In SEC Release No. 33-8587, the SEC said that investors in operating businesses newly merged with shell companies should receive the same level of information as provided for reporting companies that did not originate as shell companies. Therefore, such companies are required to include equivalent information as if they were registering under the Exchange Act.

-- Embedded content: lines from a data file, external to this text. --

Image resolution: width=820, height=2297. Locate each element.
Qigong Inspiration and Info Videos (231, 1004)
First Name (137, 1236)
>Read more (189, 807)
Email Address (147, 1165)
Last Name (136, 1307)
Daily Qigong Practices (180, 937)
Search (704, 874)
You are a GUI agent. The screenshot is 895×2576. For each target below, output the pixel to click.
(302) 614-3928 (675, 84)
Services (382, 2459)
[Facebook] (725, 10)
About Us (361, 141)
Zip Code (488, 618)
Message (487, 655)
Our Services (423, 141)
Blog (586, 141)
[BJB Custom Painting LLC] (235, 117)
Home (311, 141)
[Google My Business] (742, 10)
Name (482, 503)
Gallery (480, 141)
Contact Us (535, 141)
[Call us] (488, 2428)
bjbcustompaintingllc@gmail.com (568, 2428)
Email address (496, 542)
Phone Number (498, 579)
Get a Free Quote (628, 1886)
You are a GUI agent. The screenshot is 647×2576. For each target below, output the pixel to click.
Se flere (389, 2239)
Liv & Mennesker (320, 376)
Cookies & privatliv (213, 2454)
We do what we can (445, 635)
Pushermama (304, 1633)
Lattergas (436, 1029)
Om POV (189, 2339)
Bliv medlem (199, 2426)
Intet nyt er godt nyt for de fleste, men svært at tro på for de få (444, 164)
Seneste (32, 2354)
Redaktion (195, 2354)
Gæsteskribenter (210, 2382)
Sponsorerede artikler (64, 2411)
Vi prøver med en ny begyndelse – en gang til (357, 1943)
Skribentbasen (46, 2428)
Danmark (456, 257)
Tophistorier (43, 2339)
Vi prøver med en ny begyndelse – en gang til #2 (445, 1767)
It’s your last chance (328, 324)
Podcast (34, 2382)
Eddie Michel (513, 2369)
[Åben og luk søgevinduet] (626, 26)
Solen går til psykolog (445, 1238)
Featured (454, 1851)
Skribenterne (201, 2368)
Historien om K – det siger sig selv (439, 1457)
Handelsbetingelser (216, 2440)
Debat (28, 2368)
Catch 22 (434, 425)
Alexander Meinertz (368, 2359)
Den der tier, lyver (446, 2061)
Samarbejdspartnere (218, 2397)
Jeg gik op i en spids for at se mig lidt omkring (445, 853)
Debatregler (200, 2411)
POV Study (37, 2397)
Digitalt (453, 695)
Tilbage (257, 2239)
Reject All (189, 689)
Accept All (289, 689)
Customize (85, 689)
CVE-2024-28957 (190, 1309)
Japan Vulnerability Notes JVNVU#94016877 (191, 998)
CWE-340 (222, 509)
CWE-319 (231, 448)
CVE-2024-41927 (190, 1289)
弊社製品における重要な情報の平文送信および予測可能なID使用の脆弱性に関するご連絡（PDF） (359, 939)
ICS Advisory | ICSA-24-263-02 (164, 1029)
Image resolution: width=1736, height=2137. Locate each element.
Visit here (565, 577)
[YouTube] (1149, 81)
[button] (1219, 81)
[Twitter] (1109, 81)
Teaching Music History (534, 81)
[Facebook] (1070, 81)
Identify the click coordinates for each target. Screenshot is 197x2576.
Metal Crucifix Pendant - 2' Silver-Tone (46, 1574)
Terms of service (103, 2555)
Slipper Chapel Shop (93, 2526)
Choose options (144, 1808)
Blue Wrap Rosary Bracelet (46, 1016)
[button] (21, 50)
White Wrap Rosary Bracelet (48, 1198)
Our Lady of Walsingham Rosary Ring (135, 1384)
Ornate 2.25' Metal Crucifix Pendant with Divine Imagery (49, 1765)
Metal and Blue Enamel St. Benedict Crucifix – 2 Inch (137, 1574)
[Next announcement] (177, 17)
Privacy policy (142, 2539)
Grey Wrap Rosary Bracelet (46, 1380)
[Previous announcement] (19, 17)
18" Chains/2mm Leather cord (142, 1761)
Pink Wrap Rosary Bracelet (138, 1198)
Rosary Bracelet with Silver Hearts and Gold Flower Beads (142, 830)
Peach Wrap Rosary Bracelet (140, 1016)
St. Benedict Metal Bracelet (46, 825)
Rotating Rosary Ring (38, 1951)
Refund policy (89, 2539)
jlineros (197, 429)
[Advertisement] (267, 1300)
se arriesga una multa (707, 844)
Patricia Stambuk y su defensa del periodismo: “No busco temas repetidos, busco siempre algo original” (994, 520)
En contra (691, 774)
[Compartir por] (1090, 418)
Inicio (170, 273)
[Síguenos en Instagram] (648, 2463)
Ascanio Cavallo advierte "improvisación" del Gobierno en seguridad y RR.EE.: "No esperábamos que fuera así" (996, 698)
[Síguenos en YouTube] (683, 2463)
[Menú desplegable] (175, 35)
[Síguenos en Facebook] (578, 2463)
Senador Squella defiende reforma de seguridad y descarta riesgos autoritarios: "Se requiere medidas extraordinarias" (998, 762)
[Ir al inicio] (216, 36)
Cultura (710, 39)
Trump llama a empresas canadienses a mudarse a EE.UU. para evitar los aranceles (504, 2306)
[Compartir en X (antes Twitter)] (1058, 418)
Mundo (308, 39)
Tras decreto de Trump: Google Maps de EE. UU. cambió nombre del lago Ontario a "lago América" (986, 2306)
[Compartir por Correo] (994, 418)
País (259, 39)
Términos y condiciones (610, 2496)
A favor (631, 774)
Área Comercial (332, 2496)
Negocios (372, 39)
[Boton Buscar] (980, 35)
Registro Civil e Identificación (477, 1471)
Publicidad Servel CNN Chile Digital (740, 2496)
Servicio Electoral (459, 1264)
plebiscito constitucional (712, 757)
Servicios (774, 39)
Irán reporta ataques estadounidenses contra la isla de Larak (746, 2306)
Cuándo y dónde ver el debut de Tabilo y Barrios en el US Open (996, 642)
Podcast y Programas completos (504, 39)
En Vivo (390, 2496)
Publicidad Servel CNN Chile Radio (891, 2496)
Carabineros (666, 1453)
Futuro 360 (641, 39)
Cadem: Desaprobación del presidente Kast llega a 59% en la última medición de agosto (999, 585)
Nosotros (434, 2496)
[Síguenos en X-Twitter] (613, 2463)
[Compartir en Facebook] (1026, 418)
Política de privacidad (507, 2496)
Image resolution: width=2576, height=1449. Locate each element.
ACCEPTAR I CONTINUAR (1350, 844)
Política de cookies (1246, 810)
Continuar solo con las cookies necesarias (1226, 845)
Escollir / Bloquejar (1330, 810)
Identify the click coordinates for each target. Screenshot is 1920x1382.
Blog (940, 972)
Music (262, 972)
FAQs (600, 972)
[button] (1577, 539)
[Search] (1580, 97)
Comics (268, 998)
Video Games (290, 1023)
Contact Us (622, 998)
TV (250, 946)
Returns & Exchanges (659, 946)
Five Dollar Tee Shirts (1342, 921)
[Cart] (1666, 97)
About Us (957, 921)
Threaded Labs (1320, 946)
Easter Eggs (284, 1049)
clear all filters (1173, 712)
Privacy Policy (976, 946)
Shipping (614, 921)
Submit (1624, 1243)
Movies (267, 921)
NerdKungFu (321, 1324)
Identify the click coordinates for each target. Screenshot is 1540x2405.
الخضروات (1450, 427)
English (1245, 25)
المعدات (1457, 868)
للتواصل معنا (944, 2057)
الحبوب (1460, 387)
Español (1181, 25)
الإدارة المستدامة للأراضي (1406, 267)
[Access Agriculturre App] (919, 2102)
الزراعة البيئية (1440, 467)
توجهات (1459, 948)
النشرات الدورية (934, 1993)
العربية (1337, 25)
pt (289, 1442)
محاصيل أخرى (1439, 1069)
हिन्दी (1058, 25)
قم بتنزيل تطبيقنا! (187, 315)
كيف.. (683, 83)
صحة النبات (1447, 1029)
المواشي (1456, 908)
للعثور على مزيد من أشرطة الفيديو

Under current accounting literature, the acquisition of a private operating company by a non-operating public shell company is considered by the SEC Staff to be a capital transaction in substance rather than a business combination (it is outside the scope of FASB ASC Topic 805). That is, the transaction may be viewed as a reverse recapitalization — issuance of stock by the private operating company for the net monetary assets of the public shell company accompanied by a recapitalization. In order to reflect the change in capitalization, earnings per share should be recast for all historical periods to reflect the exchange ratio. The common stock account of the public shell continues post-merger, while the retained earnings of the shell company should be eliminated as the historical operations are deemed to be those of the private operating company.

Recapitalization example:

  • The reverse merger was consummated on April 10, 2011
  • At March 31, 2011, the public shell had 100,000 shares outstanding (par value $1.00 per share)
  • At March 31, 2011, the private operating company had 100,000 shares outstanding (par value $2.00 per share)
  • The public shell issues 400,000 shares for 100% of the private operating company
  • No other equity transactions occurred between April 10, 2011 and June 30, 2011
  • The post-merger Registrant has net income of $300,000 for the period from April 1, 2011 to June 30, 2011

Back-door SEC registration has been used by a number of Chinese companies that wanted to become publicly traded on an expedited basis.  Some of these transactions did not turn out well for investors.  It is fair to say that the SEC staff will carefully review the disclosure and accounting procedures in these filings.